MS in Clinical Psychology and an additional Masters in Communications Sciences. Thirty years international and local work experience in nonprofits which specialize in offering educational and empowerment services to youth in marginalized ethnic and economic groups. Worked with local, state, federal, school district and private foundations for educational enhancement and children and family services programs. Served internationally with the Foreign Policy Services division of US Department of State, United States Agency for International Development, World Health Organization and Harvard Business School. Led projects for economic and social empowerment in developing areas internationally and locally, as well as a pioneering MBA school inception project in collaboration with the Harvard Business School and South East Asia to develop educational facilities. Published columnist and public speaker.
In CA worked with state and federal nonprofit projects with educational nonprofits in the following counties: San Bernardino, Central Valley, South Bay, Alameda, Sonoma, Solano, and Bay Area, connecting foster and incarcerated youth to family and social resources via probation and foster care agencies.
Served as Executive Chair of the Vernon Davis Foundation of the Arts, a foundation which reaches children from impoverished areas to empower them vocationally and educationally by raising funds for academic scholarships. Executive Director of the Asian Women’s Shelter from July 2012 – January 2013. From 2009-2012. Executive Director of the Vinewood Center for Children and Families, an agency which provided educational programs and mental health services to children via after school programs.

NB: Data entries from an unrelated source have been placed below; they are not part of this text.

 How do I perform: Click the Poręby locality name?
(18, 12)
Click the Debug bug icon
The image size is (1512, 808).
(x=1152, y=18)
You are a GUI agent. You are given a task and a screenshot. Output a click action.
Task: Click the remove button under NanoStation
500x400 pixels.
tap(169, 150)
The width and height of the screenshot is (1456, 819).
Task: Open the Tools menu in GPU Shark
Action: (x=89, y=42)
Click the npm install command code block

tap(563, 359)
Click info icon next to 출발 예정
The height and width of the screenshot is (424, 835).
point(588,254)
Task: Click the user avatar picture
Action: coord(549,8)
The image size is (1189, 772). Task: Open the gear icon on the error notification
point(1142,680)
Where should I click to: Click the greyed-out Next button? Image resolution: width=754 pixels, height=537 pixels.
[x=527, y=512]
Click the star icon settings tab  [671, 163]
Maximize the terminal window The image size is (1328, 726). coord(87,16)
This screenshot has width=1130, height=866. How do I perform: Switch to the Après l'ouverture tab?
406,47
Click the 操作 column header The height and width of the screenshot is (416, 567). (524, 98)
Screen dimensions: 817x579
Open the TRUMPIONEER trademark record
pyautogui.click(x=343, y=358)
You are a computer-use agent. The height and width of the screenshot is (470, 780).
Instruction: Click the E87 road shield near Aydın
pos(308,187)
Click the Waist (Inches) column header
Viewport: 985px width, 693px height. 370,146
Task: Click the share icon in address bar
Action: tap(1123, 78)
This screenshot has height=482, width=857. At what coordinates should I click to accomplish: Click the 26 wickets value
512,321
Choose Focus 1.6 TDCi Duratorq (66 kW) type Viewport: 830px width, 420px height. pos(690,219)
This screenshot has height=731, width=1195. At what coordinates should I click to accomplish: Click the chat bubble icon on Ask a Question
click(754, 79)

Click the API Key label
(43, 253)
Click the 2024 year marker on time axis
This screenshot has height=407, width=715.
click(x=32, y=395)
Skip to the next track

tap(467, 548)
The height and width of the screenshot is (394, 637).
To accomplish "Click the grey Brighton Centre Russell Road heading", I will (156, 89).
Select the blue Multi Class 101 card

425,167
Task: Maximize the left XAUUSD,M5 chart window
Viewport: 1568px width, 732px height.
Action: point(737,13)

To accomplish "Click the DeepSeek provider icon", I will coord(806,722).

Op Ed writer for a central valley newspaper called The Tracy Press,as well as a blog web site. I write Op Ed pieces on society, culture.
World Health Organization for children unable to access basic educational and health services. Senior Adviser to the US State Department, Unites States Agency for International Development, (USAID), Harvard Business School, World Health Organization (WHO), and United State Department’s Diplomatic Services in South East Asia, serving human rights and women’s rights and development causes internationally. Served under the head of the IMF mission, with a 22.2 million dollar grant educational project established in collaboration with the Harvard Business School.